Aim: Transcribe word for word the portion of the marina appeal text below between "I decided to" and "to the records.", inclusive.

--- Start of Text to read ---

10.              Copy of Diving Authorization submitted to Department of Labour for diving in your marina.

 

During the mediation stage of the appeal, the appellant requested clarification to the response relating to points three, six, seven, eight, nine and ten.  Following the receipt of additional information from the Town, the appellant agreed to withdraw these items from the appeal.  The appellant also agreed to remove from the scope of the appeal those records relating to one particular company in project 200302.  No further mediation was possible, and the appeal was moved to the adjudication stage.

 

I decided to seek the representations of the Town, as well as six companies and one individual (the Project Manager) who may have an interest in the disclosure of the information contained in the records (the affected parties).  I received representations from the Town and the Project Manager.  In its representations, the Town raised the possible application of the discretionary exemptions in sections 11(d) and 12 to the records. 

 

I then provided the appellant with a Notice of Inquiry and the complete representations of the Town and the Project Manager.  I also asked the appellant to address the issue of whether the Town ought to be entitled to rely on the application of the discretionary exemptions in sections 11(d) and 12.  The appellant submitted representations, which were then shared with the Town and the Project Manager.  I also invited the Town and the Project Manager to make additional representations by way of reply.  I received further submissions only from the Town.

 

RECORDS:

 

The records remaining at issue consist of the undisclosed portions of certain tender documents, a complete copy of the point system ranking devised by the Project Manager, and the complete Northern Ontario Heritage Fund Corporation grant application submitted by the Town for a marina construction project.

 

DISCUSSION:

 

THIRD PARTY INFORMATION

 

General principles

 

Sections 10(1)(a), (b) and (c) state:

 

A head shall refuse to disclose a record that reveals a trade secret or scientific, technical, commercial, financial or labour relations information, supplied in confidence implicitly or explicitly, where the disclosure could reasonably be expected to,

 

(a)        prejudice significantly the competitive position or interfere significantly with the contractual or other negotiations of a person, group of persons, or organization;

 

(b)        result in similar information no longer being supplied to the institution where it is in the public interest that similar information continue to be so supplied;

 

(c)        result in undue loss or gain to any person, group, committee or financial institution or agency; or

 

Section 10(1) is designed to protect the confidential “informational assets” of businesses or other organizations that provide information to government institutions.  Although one of the central purposes of the Act is to shed light on the operations of government, section 10(1) serves to limit disclosure of confidential information of third parties that could be exploited by a competitor in the marketplace [Orders PO-1805, PO-2018, PO-2184, MO-1706].

--- End of Text to read ---
--- Start of Record excerpts ---

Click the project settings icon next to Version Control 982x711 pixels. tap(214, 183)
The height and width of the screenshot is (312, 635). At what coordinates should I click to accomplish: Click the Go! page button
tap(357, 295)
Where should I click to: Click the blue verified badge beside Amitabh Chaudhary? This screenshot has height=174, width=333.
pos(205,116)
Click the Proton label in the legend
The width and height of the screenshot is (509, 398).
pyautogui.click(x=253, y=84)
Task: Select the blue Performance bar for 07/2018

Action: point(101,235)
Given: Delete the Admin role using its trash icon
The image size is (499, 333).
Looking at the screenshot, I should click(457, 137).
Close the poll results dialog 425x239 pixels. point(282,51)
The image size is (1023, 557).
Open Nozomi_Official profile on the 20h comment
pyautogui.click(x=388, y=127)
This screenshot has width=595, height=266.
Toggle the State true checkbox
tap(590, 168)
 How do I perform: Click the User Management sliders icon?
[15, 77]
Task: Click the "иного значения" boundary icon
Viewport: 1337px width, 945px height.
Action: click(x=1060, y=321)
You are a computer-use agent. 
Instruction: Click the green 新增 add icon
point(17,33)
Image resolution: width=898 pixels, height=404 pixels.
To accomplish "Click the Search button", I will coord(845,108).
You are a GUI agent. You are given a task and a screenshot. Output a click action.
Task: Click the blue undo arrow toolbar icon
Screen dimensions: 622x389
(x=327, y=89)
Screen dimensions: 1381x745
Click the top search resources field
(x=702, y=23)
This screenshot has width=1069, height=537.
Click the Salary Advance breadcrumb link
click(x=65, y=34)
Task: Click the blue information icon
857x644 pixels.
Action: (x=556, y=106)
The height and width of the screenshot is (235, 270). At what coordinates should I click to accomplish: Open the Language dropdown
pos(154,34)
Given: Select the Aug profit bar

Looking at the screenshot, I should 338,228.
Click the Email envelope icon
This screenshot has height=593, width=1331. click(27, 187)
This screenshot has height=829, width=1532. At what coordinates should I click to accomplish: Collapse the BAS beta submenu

--- End of Record excerpts ---

Final answer:
I decided to seek the representations of the Town, as well as six companies and one individual (the Project Manager) who may have an interest in the disclosure of the information contained in the records (the affected parties).  I received representations from the Town and the Project Manager.  In its representations, the Town raised the possible application of the discretionary exemptions in sections 11(d) and 12 to the records.